**Given records**
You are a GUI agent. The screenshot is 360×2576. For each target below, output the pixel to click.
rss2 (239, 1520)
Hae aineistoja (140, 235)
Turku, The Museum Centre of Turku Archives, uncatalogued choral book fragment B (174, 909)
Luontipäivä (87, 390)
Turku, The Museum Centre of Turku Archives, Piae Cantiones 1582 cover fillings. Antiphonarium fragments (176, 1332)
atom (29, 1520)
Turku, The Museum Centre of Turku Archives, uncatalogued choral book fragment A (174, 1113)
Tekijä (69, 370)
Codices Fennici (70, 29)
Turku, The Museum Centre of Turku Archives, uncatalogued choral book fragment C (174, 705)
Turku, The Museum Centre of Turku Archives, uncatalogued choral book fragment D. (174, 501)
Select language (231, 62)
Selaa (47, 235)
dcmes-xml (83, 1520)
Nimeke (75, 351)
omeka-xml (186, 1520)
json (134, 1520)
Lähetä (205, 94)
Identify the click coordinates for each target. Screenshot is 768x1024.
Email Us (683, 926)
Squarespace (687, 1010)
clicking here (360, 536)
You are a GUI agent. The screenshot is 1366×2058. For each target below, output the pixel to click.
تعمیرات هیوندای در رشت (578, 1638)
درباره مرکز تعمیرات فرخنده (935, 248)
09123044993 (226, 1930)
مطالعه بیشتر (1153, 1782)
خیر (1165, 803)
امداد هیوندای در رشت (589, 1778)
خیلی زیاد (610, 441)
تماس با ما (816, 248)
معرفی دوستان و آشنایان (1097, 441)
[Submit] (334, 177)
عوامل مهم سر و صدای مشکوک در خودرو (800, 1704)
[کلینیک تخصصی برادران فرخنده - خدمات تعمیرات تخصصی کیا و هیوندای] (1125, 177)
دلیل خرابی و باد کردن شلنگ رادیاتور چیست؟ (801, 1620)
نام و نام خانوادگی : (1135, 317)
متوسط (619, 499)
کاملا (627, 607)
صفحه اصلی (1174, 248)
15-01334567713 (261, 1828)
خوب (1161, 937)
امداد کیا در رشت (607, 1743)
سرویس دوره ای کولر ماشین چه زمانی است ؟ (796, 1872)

**What needs to be done**
Every line from the one containing "متوسط (619, 499)" through the final line of the data above is to be restated word for word, and nothing more.

**Completed task**
متوسط (619, 499)
کاملا (627, 607)
صفحه اصلی (1174, 248)
15-01334567713 (261, 1828)
خوب (1161, 937)
امداد کیا در رشت (607, 1743)
سرویس دوره ای کولر ماشین چه زمانی است ؟ (796, 1872)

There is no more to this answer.